■ What to do ■
Please copy exactly the lines from the top of the data through the line containing "Apply italic formatting", and nothing else.

(Data entries)
-------

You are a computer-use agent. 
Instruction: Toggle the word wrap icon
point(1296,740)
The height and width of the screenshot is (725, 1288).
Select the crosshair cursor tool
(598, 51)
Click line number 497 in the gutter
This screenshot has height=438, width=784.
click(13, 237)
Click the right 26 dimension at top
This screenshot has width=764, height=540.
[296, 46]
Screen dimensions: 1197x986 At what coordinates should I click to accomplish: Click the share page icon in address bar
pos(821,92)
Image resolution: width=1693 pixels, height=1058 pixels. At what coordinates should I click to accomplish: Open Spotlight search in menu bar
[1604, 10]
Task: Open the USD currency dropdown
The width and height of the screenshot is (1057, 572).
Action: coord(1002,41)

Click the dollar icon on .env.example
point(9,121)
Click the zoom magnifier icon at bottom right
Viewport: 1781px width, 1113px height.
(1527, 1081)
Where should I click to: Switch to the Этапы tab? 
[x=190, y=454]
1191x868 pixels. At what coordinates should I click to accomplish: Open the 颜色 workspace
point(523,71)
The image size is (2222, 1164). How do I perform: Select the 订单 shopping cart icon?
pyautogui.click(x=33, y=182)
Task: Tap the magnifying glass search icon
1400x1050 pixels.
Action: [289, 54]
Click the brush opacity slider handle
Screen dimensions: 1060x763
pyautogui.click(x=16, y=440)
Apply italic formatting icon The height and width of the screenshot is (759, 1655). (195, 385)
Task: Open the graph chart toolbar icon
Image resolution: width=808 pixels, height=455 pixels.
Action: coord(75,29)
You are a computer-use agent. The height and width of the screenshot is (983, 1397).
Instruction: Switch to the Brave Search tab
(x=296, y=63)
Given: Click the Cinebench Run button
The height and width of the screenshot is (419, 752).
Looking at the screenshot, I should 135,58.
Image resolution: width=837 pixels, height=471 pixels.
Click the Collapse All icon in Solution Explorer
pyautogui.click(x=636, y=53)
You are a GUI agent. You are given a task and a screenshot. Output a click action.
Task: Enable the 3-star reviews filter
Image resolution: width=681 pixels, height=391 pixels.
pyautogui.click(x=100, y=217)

-------

■ Written response ■
You are a computer-use agent. 
Instruction: Toggle the word wrap icon
point(1296,740)
The height and width of the screenshot is (725, 1288).
Select the crosshair cursor tool
(598, 51)
Click line number 497 in the gutter
This screenshot has height=438, width=784.
click(13, 237)
Click the right 26 dimension at top
This screenshot has width=764, height=540.
[296, 46]
Screen dimensions: 1197x986 At what coordinates should I click to accomplish: Click the share page icon in address bar
pos(821,92)
Image resolution: width=1693 pixels, height=1058 pixels. At what coordinates should I click to accomplish: Open Spotlight search in menu bar
[1604, 10]
Task: Open the USD currency dropdown
The width and height of the screenshot is (1057, 572).
Action: coord(1002,41)

Click the dollar icon on .env.example
point(9,121)
Click the zoom magnifier icon at bottom right
Viewport: 1781px width, 1113px height.
(1527, 1081)
Where should I click to: Switch to the Этапы tab? 
[x=190, y=454]
1191x868 pixels. At what coordinates should I click to accomplish: Open the 颜色 workspace
point(523,71)
The image size is (2222, 1164). How do I perform: Select the 订单 shopping cart icon?
pyautogui.click(x=33, y=182)
Task: Tap the magnifying glass search icon
1400x1050 pixels.
Action: [289, 54]
Click the brush opacity slider handle
Screen dimensions: 1060x763
pyautogui.click(x=16, y=440)
Apply italic formatting icon The height and width of the screenshot is (759, 1655). (195, 385)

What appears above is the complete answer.